The std::unordered_set Implementation
std::unordered_set is a set container implemented as a hash set. The container maintains a number of ‘buckets’ that can each hold more than one item. When an item needs to be inserted into the container a bucket index is first calculated from a hash of the item. The item is then added to the bucket which is typically implemented as a linked list.
The C++ std::unordered_set keeps track of its load factor i.e. the average number of items per bucket. Once the load factor goes beyond the maximum load factor (default 1.0) the container is resized to double its number of buckets which halves its load factor. Keeping the load factor low means that the chance of having multiple items per bucket would be relatively small which in turn keeps the cost of the linked list implementation of the bucket low.
The Heap Allocation Behaviour
The results below show the behaviour of the unordered set container when inserting 20 million random 32-bit unsigned integers. There is a small probability of randomly generating the same number more than once which resulted in an actual set size of 19.95 million items. The source code for the tests is available in my Bits-O-Cpp GitHub repo. The tests were compiled on Apple LLVM (clang) compiler version 10.0.1 with -O3 (default Xcode release flags).

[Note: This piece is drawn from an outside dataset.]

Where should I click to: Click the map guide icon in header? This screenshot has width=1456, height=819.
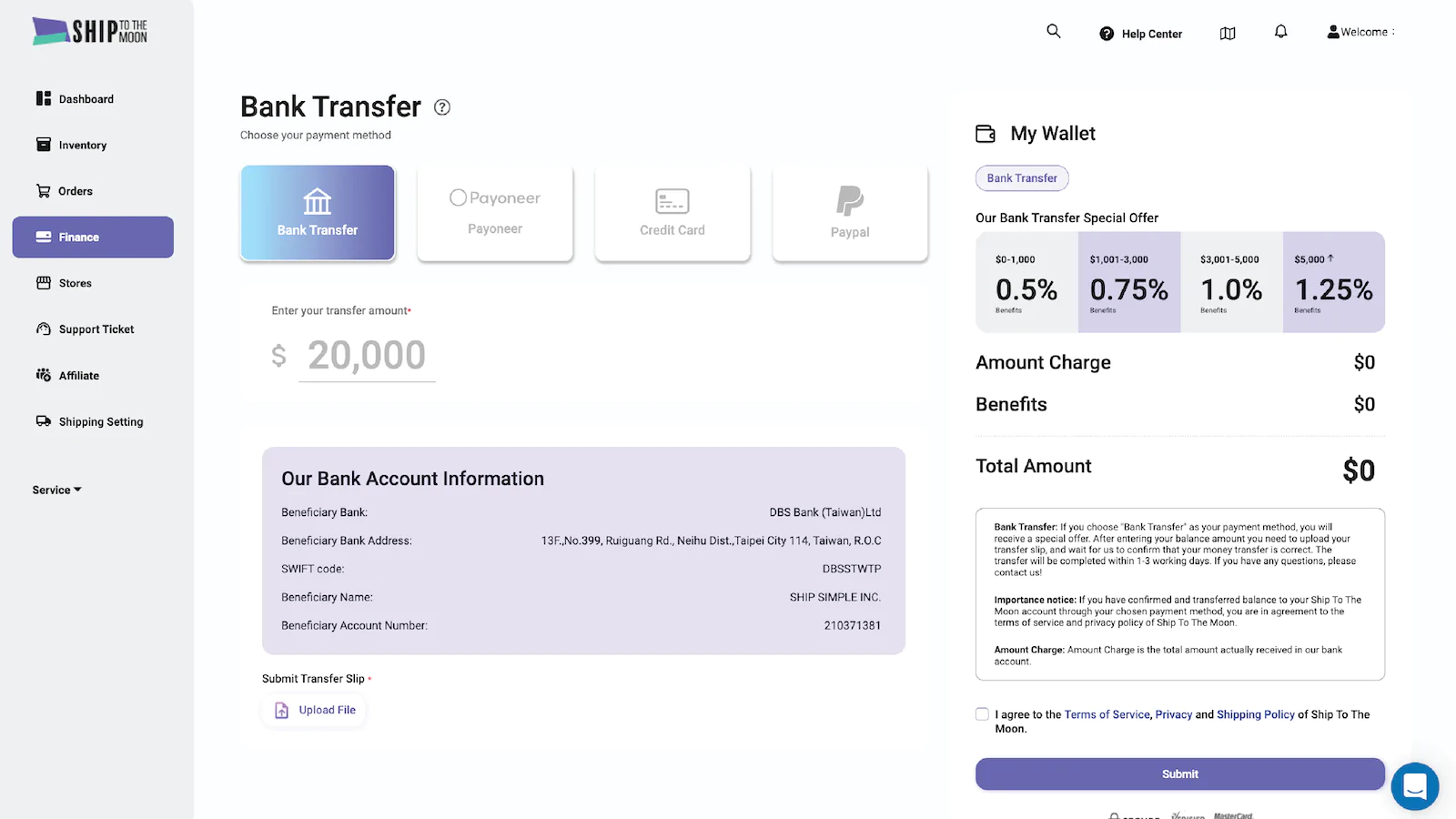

The container was allowed to automatically resize to keep its load factor from exceeding the default max load factor of 1.0. The below figure shows how the heap size of the container grows as more items are inserted. The ‘jumps’ in the container size happens everytime the container resizes itself.

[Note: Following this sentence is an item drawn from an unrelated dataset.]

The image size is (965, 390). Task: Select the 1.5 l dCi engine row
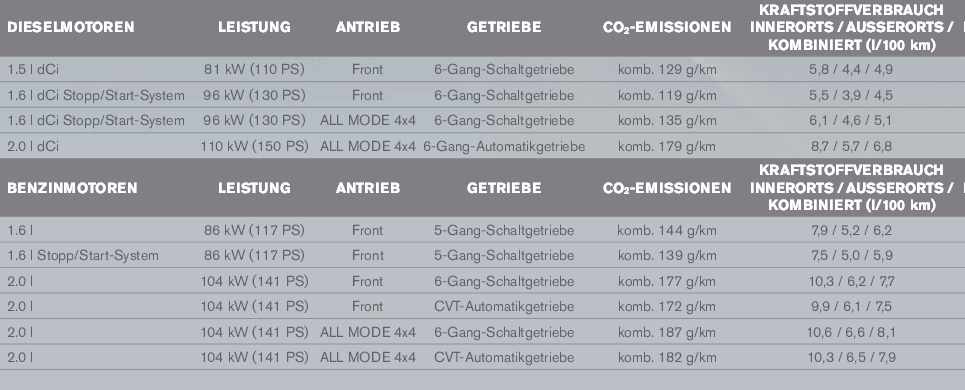(482, 70)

I would have liked to use valgrind’s massif tool (i.e. valgrind –tool=massif …) to analyse the memory usage of the std::unordered_set, but it seems that valgrind does not yet support macOS Mojave. So I wrote a minimal allocator to track the number of bytes and breakdown of allocations on the heap. The tracking allocator calls the default allocator’s allocate and deallocate functions.

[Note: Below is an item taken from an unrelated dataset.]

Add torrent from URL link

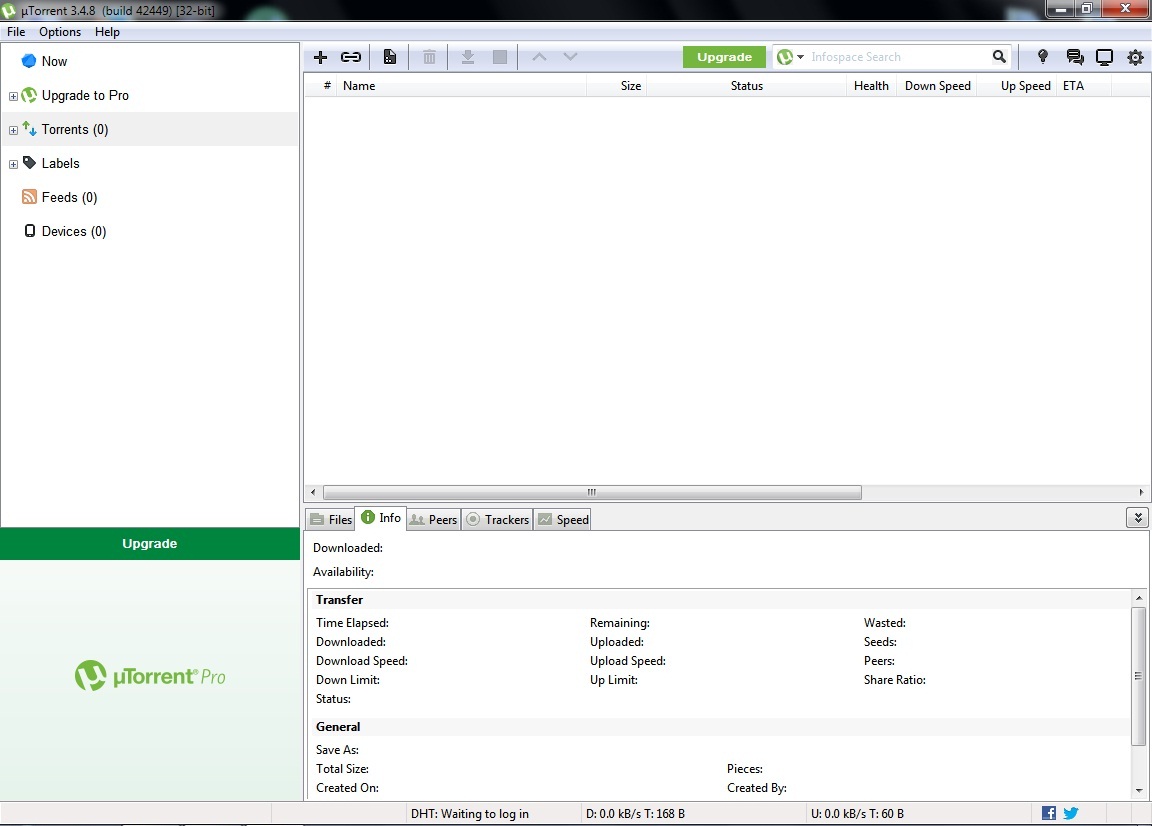coord(351,56)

As random numbers are inserted into the set the load factor increases. When the load factor exceeds the max load factor of 1.0 the number of buckets are doubled which halves the load factor. This behaviour of the load factor and number of buckets is shown below.
Increasing the number of buckets requires a reallocation of buckets and a redistribution of items. The below figure shows the time lost whenever the number of buckets is doubled.
Storing 20 million uint32_t values in an unordered_set required 657 MB of heap memory. After having adding all the items, the allocation breakdown looked like:
|Element Size||Total Num. Elements Allocated||Num. Currently on Heap|
|size = 8||52679739||26339969|
|size = 24||19953544||19953544|
The reserved buckets are stored as an array of 64-bit (8 byte) pointers. Each linked list bucket entry is stored as the item’s hash, its uint32_t value (with 4 bytes of padding) and a pointer to the next item in the bucket. A bucket entry in this specific instance therefore requires 24 bytes and would look similar to this struct:
It is interesting to note that the number of the 24 byte bucket entry allocations is the same as the number of items in the set. This shows that an allocated bucket entry is sensibly reused when the hash set is resized. In contrast to this, the total number of buckets that are allocated is about twice the number of buckets eventually used which is as expected for an array that is resized by doubling.
This post has hopefully clarified how the heap size and number of bins of the C++ unordered_set (and similarly the unordered_map) is related to the number of items by the max load factor. A good rule of thumb for the container overhead on a 64-bit system and a max load factor of 1.0 would be between 8+16 and 16+16 bytes per item depending on the load factor of the container. A future investigation could perhaps explore the performance to memory tradeoff of different container max load factors.